TFIIH is a helicase of 0.5 MDa [Gibbons 2012] which helps recruit RNA pol II.
TFIIE and TFIIH create a transcription “bubble” of unwound DNA.
A non-hydrolyzable ATP analogue, AMP-PNP, prevents transcription initiation and elongation. Thus, ATP is required for those things. Three separate activities require ATP: helicase, kinase and polymerase activity.
In mammals, RNA pol II contains a C-terminal domain with 52 repeats of the sequence YSPTSPS. S2 and S5 are phosphorylatable. Their phosphorylation is invovled in elongation. This was first characterized in [Meinhart & Cramer 2004] and was the subject of BBS 230 week 05 [Kwon 2013].

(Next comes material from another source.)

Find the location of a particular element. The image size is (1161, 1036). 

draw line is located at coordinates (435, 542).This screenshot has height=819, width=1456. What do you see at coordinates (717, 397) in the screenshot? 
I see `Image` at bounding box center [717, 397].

The structure of the pre-initiation complex (PIC) is a subject of controversy between two famous scientists, Eva Nogales [He 2013] and Roger Kornberg [Murakami 2013]. Nogales visualized the process of transcription initiation via cryo-electron microscopy (cryo-EM) of the pre-initiation complex (PIC) [He 2013] as shown in this video:
Kornberg used a combination of cryo-EM and cross-linking mass spec and did not make a video. The two groups’ structures differ considerably. We still don’t know which, if either, is correct.
Polymerase at promoters
The presence of RNA pol II at a promoter does not guarantee transcription. ChIP-seq has found RNA pol II, for instance, to be present at promoters of non-expressed genes, and also in non-promoter regions that do not act as transcription start sites [Adelman & Lis 2012]. The nomenclature for this is confusing. RNA pol II is said to be “paused” if there is a peak of RNA pol II bound at a transcription start site indicating it has piled up there, pausing. Thus,
- a “paused, expressed” gene is one with a pol II peak at the start site but some pol II signal throughout
- a “paused, non-expressed” gene is one with a pol II peak at the start site and no pol II signal elsewhere (and also no evidence for expression from RNA-seq)
- a “non-paused, expressed” gene is one with pol II signal evenly distributed throughout the gene, consistent with active transcription
- a “non-paused, non-expressed” gene is simply one with no pol II signal at all (and also no evidence for expression from RNA-seq)
Pausing usually occurs at early elongation, after initiation. Early elongation is a very tightly regulated step in gene expression.
Within the promoter, the core promoter is ±40bp from the transcription start site. DNA sequence in the core promoter is important for recruiting TFIID.
TBP is part of TFIID.
TFIID makes multiple contacts with DNA at the core promoter, including but not limited to the TATA box.
People still use DNAse I and hydroxyl radical footprinting to study TFIID [Cianfrocco 2013].
<25% of mammalian promoters have a consensus TATA box. Instead, most mammalian genes are transcribed starting from CpG islands with multiple start sites. This somehow relates to SAGA, a complex that Fred Winston studied - see commentary in [Timmers & Tora 2005]. CpGs at promoters must be unmethylated for transcription to occur.